[Stored items]
***
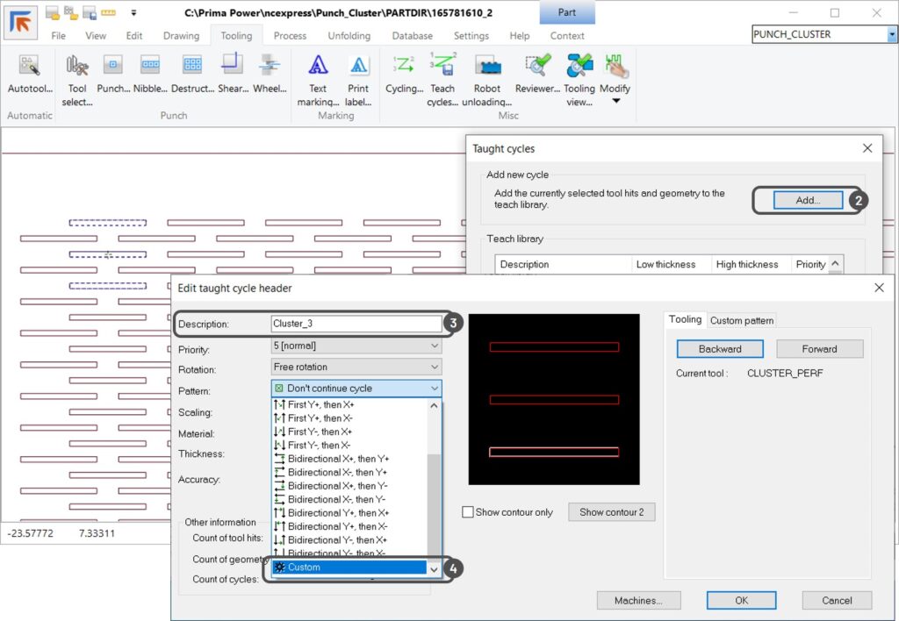Click the Add... button
Viewport: 899px width, 621px height.
[807, 200]
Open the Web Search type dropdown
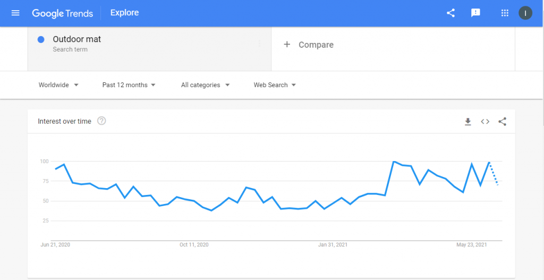This screenshot has height=280, width=544. (x=275, y=85)
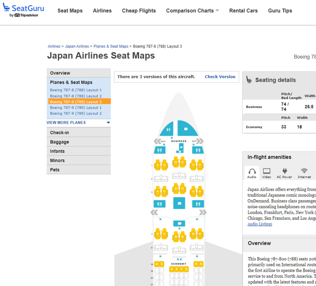Click the Check Version link
Viewport: 316px width, 286px height.
click(x=220, y=77)
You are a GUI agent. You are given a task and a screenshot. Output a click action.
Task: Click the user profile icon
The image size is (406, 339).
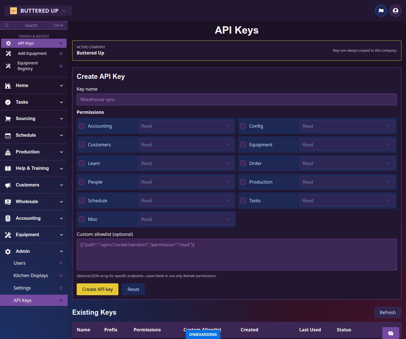point(395,10)
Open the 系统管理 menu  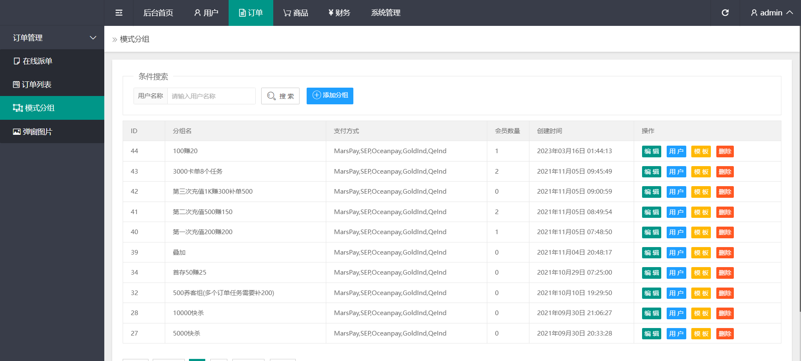[385, 13]
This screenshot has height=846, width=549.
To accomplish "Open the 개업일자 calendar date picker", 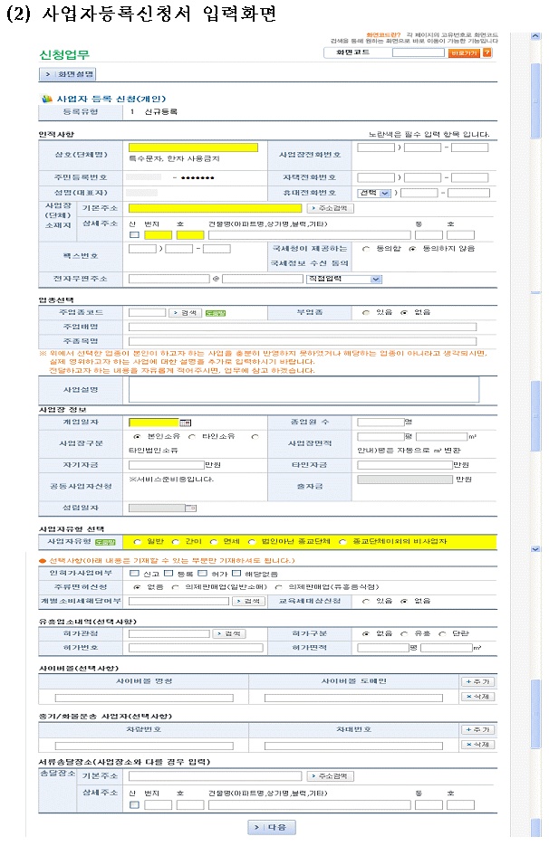I will (186, 422).
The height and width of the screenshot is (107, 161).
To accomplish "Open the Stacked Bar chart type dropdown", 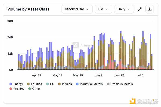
***
**WHAT NEEDS TO BE DONE**:
Your task is to set down exactly the lines that run from the line holding "The height and" through the close of the entries, including both ends. Pictures stay out.

**OUTPUT OF THE TASK**:
The height and width of the screenshot is (107, 161).
To accomplish "Open the Stacked Bar chart type dropdown", 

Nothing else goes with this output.